Big project, big delay?
Image credit: Getty Images
All over the world, engineering megaprojects run late and costs soar – but why does this happen and what can be done to prevent it?
It all should have been so different. After nine years of construction work on Crossrail, 9 December 2018 was supposed to mark the beginning of passenger services on the most important section of the new Elizabeth Line railway, the underground tunnel linking Paddington in the west of London with Abbey Wood in the east.
However, as is clearly evident from the scaffolded exteriors of many of the stations, this did not happen. The opening has now been pushed back to either late 2020 or early 2021, much to the frustration of London Mayor Sadiq Khan, who said he was “frustrated, disappointed and angry” about the delay.

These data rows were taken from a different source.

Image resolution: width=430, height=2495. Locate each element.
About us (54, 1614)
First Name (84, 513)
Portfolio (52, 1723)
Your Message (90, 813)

This shouldn’t, however, have been a surprise as Crossrail is only the latest in a long list of ‘megaprojects’ around the world that have ended up being delivered late and over budget.
For example, Berlin Brandenburg Airport was originally supposed to open in 2011, but now planners expect the first passenger flights to take off in 2021 – a full decade later and billions of euros more than planned. Similarly, the Scottish Parliament building was originally projected to cost £40m when it was approved – but not only was the opening delayed, but costs spiralled to £400m – ten times the original estimate.
In fact, according to the Oxford Global Projects Database, which contains data on almost 12,000 different projects, almost every category run over schedule and over budget: 39 per cent of rail projects are late and 38 per cent are over budget. Similarly, aerospace projects on average cost 61 per cent more than expected and 27 per cent are late .
Perhaps the most extreme category is Olympic Games: They are never delayed, for obvious reasons – but as a result of the immense time pressure, they on average cost 172 per cent what was originally forecast. It perhaps shouldn’t be surprising that Mayor of Rome Virginia Raggi cancelled her city’s bid for the 2024 Olympics, saying: “The Olympics are a dream that turn into a nightmare.”
Perhaps the best way to visualise the scale of the problem is with one example that is popular in the project data analytics community.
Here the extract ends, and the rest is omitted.